Brooklyn Audience Provides The Entertainment At Future Host: A Speech Opera
Last week, a friend asked me to attend an experimental theater production at the Knockdown Center in Brooklyn called Future Host: A Speech Opera. Coming from Westchester, the number of locomotives to be boarded is tiresome to even think about and actually executing the manifest feels like punching a ticket for Mars. But the company good, I accepted the invitation and put on my theater lab coat.
MetroNorth, the 4 train and the L, I made it to Jefferson Street without a hitch. Decidedly short of the red planet, the riverfront neighborhood still seemed on the edge of the earth.
Nonetheless,the factory setting right in NYC took me aback and finding the theater hidden behind an aluminum siding type arch was in keeping. But the actual building was modern and the slick looking bar rounded the rough edges from the outside.
The center also had the nicest, most spacious bathroom I have ever seen.

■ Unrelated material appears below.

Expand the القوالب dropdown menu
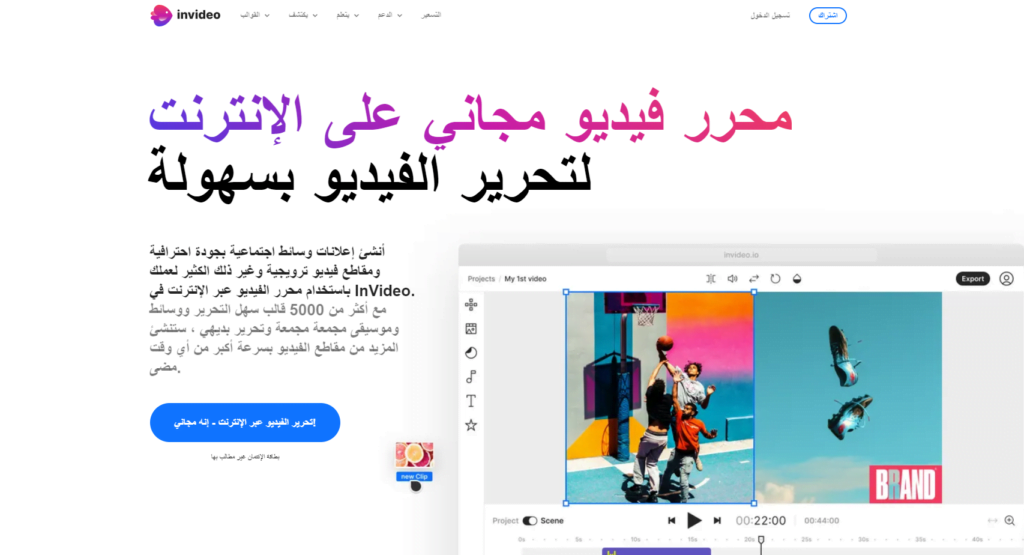This screenshot has width=1024, height=555. 250,16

Around 15 stalls and sinks that went on forever, enough room exists to hold a play of its own or fit three or four Manhattan studios.

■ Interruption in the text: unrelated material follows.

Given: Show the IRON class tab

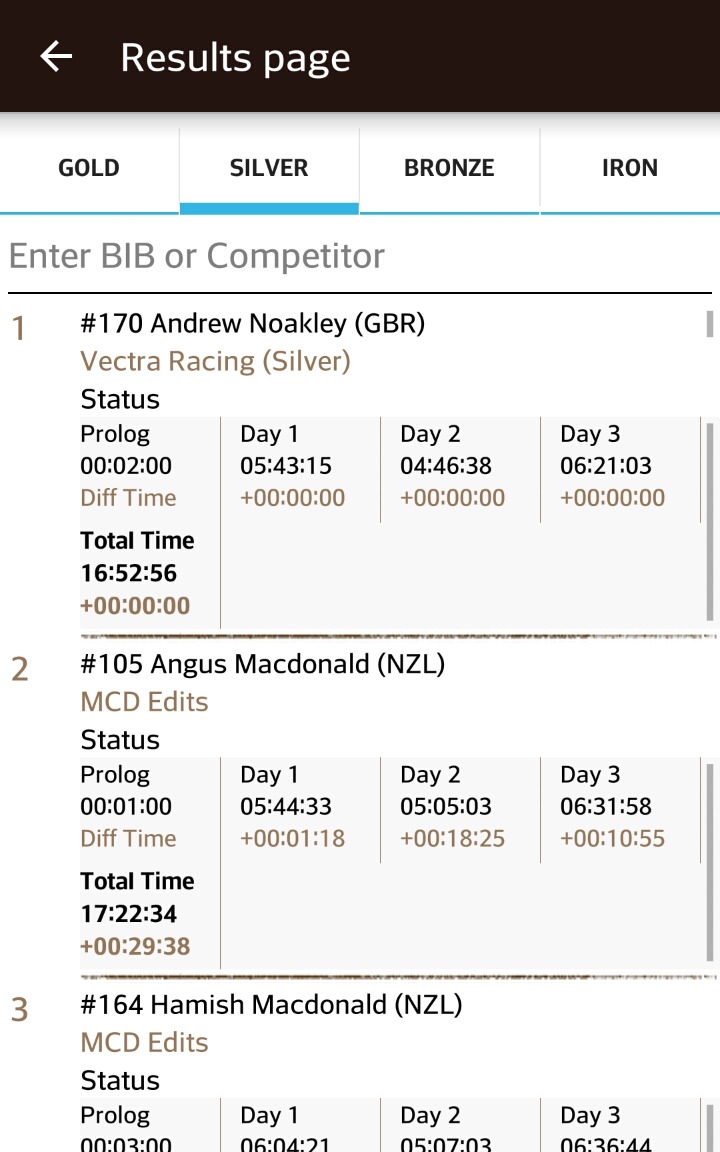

Still, I knew I was in for something unusual and was surprised as the audience entered the huge theater space with no chairs in sight. On our feet, I guess it worked with Bunsen Burners in chemistry class so why not?
As such, Tingying Ma’s hypothesis featured digitally remastered poetry and intended to sedate minus any illuminate scent of sulfur. “Absent of actors, Future Host is spatialized to activate an ambulatory experience whereby the audience freely inhabits the space of the performance,” the Knockdown website states.
And if you can interpret that, I guess you’re a step ahead of me.
But despite the techno-babble and open space that accompanies the discourse, the opening stanza is compelling. “We are here to take the oath/We solemnly swear/We shall take our collective leave/We shall abstain from every and any existing issue for now.”
Apparently making some statement in regards to socialism, this still left me little incentive to deconstruct the manifesto - especially since the entire presentation was in Chinese and I just read the offbeat verse on the playbill. However, this is not say that an English version would have mattered because the tone and delivery was probably meant to be universal.
Unfortunately, the universe the house was shooting for wasn't very clear, and four violinists eventually joining in to mindlessly drone their bows exponentially heightened the lunacy.
But you shouldn’t confuse where I’m leveling my disdain. I heard that Ms. Ma loves her art and doesn’t care what others think. God Bless her. If it makes her feel good, go for it. (And Future Host is apparently heeaded for Japan so what the hell do I know).
What struck me was the audience and observing them would have to suffice for the $10 the Knockdown Center bilked from me. Most people eventually taking to the floor, one opened minded young women sat in the lotus position - deluding herself that she was activating the ambulatory experience alluded earlier.
Others watched intently as the musicians methodically laid out their chairs, took an upright position and painfully made a screech of their strums. But my favorite was a wanna-bee poet who went all out from his seat and stretched out on his back. Apparently reaching a different plane, his absorption let him slip the constraints of the third dimension and left us all wanting as the fourth and fifth awaited him.
Of course, there had to be those as perplexed as me (or they were just waiting for something to happen). On the other hand, not a single person left early, and it made me wonder if Future Host was a study in social hysteria. How many people would see scoff at this intended silliness and take refuge in the bar?
In the end, I was encouraged as the applause was mostly polite. Still enthusiastic overtures did get voice as if to say, “I get it, and points unknown lay ahead for my trans-dimensional insight.”